Allah Kuran'da münafığın bu samimiyetsiz ve sinsi karakterini Müslümanlara çok detaylı olarak tanıtmıştır:
Doğrusu, 'suç ve günah işleyenler,' kimi iman edenlere gülüp-geçerlerdi. Yanlarına vardıkları zaman, birbirlerine kaş-göz ederlerdi. Kendi yakınlarına döndükleri zaman neşeyle dönerlerdi. Onları gördükleri zaman ise: "Bunlar elbette şaşkın-sapıklardır" derlerdi. (Mutaffifin Suresi, 29-32)
Münafık diğer yandaşlarıyla bu şekilde işaretleşerek mesajlaşmadan önce, bazı sinsice tespitler yapar. Öncelikle bulunduğu ortamda kimin sağlam karakterli ve dindar olduğunu, kimin ise daha zayıf kişilikli ve daha yüzeysel bir imana sahip olduğunu ustalıkla teşhis eder. Kendisi de hastalıklı olduğu için, başka kimin kalbinde hastalık olduğunu görür. Sinsiliği, sadakatsizliği, gaddarlığı, suç işleme soğukkanlılığını, kısacası münafık alametlerini çok iyi bildiği için, başka bir münafığı da hemen tanır. Ardından da söz konusu 'gizli ve şifreli işaretleşme yöntemlerini' de bu kişilere karşı uygular. Şeytanın gizliden insanlara sokulması gibi, münafık da gizliden gizliye zayıf imanlı, zayıf kişilikli, zayıf akıllı kişilere yanaşır. Önden bir deneme yapar ve ortaya adeta bir yem atar.

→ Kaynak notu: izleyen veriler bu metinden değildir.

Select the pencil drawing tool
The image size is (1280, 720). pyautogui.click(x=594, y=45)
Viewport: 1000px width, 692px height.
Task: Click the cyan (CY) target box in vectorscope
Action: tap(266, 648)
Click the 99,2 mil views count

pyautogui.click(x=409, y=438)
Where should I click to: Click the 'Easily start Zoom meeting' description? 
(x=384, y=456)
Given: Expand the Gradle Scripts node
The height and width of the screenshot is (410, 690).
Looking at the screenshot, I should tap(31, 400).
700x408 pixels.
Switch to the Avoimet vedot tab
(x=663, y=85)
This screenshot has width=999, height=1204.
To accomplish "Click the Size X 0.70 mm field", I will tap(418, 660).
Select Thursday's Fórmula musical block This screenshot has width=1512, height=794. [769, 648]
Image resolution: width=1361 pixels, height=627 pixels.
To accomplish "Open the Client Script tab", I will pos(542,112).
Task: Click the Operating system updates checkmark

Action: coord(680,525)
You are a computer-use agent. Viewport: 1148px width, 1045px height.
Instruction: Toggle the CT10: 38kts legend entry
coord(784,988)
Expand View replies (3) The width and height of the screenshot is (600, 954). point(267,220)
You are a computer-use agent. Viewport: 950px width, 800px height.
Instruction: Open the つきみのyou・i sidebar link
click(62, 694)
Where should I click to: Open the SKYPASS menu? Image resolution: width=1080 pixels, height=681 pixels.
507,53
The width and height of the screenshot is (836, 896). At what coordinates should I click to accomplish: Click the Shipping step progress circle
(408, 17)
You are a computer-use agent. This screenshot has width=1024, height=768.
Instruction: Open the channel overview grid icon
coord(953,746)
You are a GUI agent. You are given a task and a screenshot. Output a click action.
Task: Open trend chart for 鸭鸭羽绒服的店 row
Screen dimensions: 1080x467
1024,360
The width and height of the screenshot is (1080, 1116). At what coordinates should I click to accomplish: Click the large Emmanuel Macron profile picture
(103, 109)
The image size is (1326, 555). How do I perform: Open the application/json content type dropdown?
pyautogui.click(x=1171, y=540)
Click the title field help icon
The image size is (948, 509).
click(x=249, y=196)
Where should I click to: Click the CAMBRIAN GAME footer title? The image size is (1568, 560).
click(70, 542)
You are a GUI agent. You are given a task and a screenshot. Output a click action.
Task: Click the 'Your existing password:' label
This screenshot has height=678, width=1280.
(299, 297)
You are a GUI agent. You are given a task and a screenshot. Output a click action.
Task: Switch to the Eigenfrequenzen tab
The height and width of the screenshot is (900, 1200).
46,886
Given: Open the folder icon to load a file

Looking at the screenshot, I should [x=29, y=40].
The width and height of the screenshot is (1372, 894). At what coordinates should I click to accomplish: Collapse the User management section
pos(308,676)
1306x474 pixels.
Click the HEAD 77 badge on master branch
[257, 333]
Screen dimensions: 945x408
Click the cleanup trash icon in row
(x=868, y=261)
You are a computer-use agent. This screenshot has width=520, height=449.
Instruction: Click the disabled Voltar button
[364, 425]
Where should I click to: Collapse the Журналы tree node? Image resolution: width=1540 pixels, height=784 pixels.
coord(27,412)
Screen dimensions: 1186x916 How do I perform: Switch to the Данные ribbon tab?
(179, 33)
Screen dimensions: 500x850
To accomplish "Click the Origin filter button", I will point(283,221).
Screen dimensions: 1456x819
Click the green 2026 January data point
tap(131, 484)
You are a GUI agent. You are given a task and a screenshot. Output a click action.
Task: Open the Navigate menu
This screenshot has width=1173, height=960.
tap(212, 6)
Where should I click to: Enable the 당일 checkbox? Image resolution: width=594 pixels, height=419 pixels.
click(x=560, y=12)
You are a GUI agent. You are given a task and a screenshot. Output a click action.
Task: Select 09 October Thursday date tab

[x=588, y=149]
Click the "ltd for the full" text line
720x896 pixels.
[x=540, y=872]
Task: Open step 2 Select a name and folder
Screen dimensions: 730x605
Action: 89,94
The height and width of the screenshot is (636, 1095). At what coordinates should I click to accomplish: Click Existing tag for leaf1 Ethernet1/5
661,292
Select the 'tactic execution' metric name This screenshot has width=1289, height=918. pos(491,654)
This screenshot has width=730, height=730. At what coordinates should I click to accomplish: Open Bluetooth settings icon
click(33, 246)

Örneğin Müslümanların en güvendikleri kişilerden birine sinsice bir suçlama yapar. Eğer karşısındaki kişi buna tepki göstermez ve karşı çıkmazsa, münafık bu kişinin yemi yuttuğunu düşünür. Sonrasında da ağını iyice sarmaya başlar ve bu kişilerle istediği gibi mimikleriyle, kaş-göz işaretleriyle gizli ve şifreli bir şekilde mesajlaşmaya başlar.
Ancak şunu asla unutmamak gerekir ki, münafık baştan yenilgiye uğramış olarak yaratılmış bir varlıktır. Ne kadar çabalarsa çabasın; ne kadar gizli ve sinsi yöntemler kullanırsa kullansın, münafığın sonu mutlaka hüsran olacaktır. Belki küfürdeki dostlarıyla ya da münafık yandaşlarıyla bu şifreli mesajlarıyla ittifak kurup 'geçici birkaç menfaat' elde edecektir. Ama kısa bir süre içinde elindeki her şey tükenip yok olacaktır. Münafık mutlaka Allah'ın huzuruna tek ve yapayalnız olarak çıkacak ve yaptıkları dolayısıyla hesaba çekilecektir. Ve ölümünden önce tövbe edip bu sinsi ahlakından vazgeçmemiş ise, sonsuz bir azapla karşılaşacaktır.
Allah Hümeze Suresi'nin ilk ayetinde "Arkadan çekiştirip duran, kaş-göz hareketleriyle alay eden her kişinin vay haline" sözleriyle, bu şeytani işaretleşmenin çirkinliğine, bu kişilerin dünyada ve ahirette düşecekleri aşağılık konuma dikkat çekmiştir.
ADNAN OKTAR: "Münafıkların kaşı, gözü, ağzı, burnu her yerleri oynar. Çok sinsidirler. "Doğrusu, 'suç ve günah işleyenler,' kimi iman edenlere gülüp geçerlerdi." (Mutaffifin Suresi, 29) Sinsice alay ediyorlar. "Yanlarına vardıkları zaman, birbirlerine kaş-göz ederlerdi." (Mutaffifin Suresi, 30) Yani işaretle konuşuyorlar; mesela Rumiliğin işaretlerini kullanıyorlar veya resim sembolleriyle anlaşıyorlar. Mesela 'Açık kapı', 'Oradan kaç' anlamına geliyor. ' Açık kapı', 'Müslümanlıktan çık' anlamına geliyor. Münafıklar olarak kendi aralarında öyle haberleşme dilleri var." (A9 TV, 1 Haziran 2016)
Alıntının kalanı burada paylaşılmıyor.